The Economic Community of West African States (ECOWAS) has lifted sanctions against Mali, saying it is convinced the leaders of a military coup are committed to restoring constitutional rule.
ECOWAS communications director Sonny Ugoh says the military's efforts have been "sufficiently strong," but that the international community stands ready to "react appropriately" if the deal breaks down.
"We want to believe that the military junta can be trusted, and on that basis we have lifted the sanctions. And it would be dangerous for them to renege on their commitment to ECOWAS because I can't possibly see how a member state can live in isolation of its neighbors -- that's not possible, particularly against the background of the political, the economic and the financial sanctions," said Ugoh.
Malian President Amadou Toumani Toure submitted his resignation Sunday, weeks after being toppled by the coup. He said he stepped down without pressure and out of love for the country.

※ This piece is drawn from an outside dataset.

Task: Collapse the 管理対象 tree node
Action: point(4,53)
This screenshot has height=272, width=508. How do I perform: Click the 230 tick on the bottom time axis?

"I think the decision taken by ECOWAS and the international community is the best," said Toure. "It's necessary that Mali continues in the provisions of its constitution of February 1992. As a consequence, I think it's normal and I do it without any pressure at all and I do it in good faith and most of all for the love I have for this country."
Under a deal reached Friday, former Malian speaker of parliament Dioncounda Traore will serve as president with a transitional government until elections are held.

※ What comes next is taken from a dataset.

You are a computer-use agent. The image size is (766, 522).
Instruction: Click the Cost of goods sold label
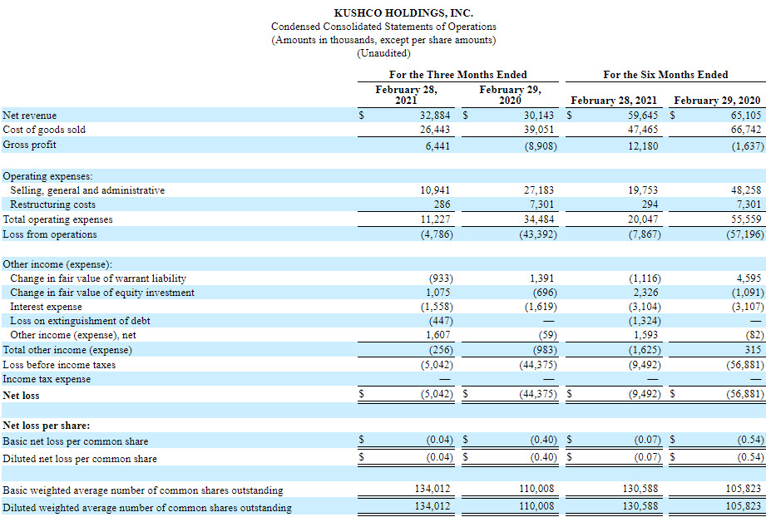pos(44,130)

ECOWAS pledged to help Mali fight the Tuareg rebels who have seized much of the country's north and proclaimed an independent state there following the military coup.
The coup leaders justified their takeover by denouncing what they said was the former government's ineffectual campaign to suppress the Tuareg rebellion.
The U.S. State Department Sunday evacuated all Peace Corps volunteers and offered all non-essential diplomatic personnel flights out of the country.
U.S. officials say the situation in Mali remains fluid and unpredictable. It also says there is a threat of kidnappings and attacks against Westerners in the north.
Mali's neighbors all criticized both the military coup and the new "Azawad" state declared by the northern rebels, who got help from the radical Islamist group Ansar Dine.
The self-styled National Movement for the Liberation of Azawad (MNLA) controls the cities of Timbuktu, Gao and other areas in the north. It declared its independence Friday and said its military campaign is over. The heavily armed Tuaregs, formerly based in Moammar Gadhafi's Libya, began fighting in northern Mali in January.